In Chicago, Beauvais wowed the judges with pan seared pork tenderloin accompanied with a mushroom cream sauce, sweet potato and russet potatoes hash and butter poached shrimp.
The winner in the senior chef category, Brian Wagner from Chauncey Conference Center, Princeton, NJ, served roasted pork tenderloin, cauliflower couscous, buttered prawns, cauliflower roasted in brown butter, and pickled jalapenos.
Wagner and Beauvais will now compete against regional Copper Skillet winners from Asia-Pacific and Europe for the ultimate Copper Skillet title.
“Food is such an important aspect of the meeting experience and we are pleased to once again be showcasing the talents of the IACC culinary superstars with our clients. The Copper Skillet competition is always interesting, motivating and entertaining,” said Louise Silberman, owner and managing director, Summits of Chicago.
IACC Americas president, Sean Anderson, commented: “At its core, the Copper Skillet is a statement to the industry that IACC chefs around the world, from every country and in every state represent the very best in culinary talent. As the role of food and beverage has moved to centre stage in meetings and events, IACC continues to lead the way.

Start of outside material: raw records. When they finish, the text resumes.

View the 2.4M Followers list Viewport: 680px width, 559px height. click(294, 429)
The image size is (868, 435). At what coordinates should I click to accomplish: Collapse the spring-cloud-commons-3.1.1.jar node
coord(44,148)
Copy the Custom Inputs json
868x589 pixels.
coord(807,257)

Our Copper Skillet has become a series of signature events, helping build a strong community of Chef contestants, engaging thousands of raving fans and meeting planners at cook-off events, all while providing a showcase for top talent.”
The Copper Skillet competition was introduced in 2004 to highlight the artistry and skill of the best chefs from IACC-member conference venues around the world and give recognition to their contributions to the shared goal of providing an outstanding conference venue experience.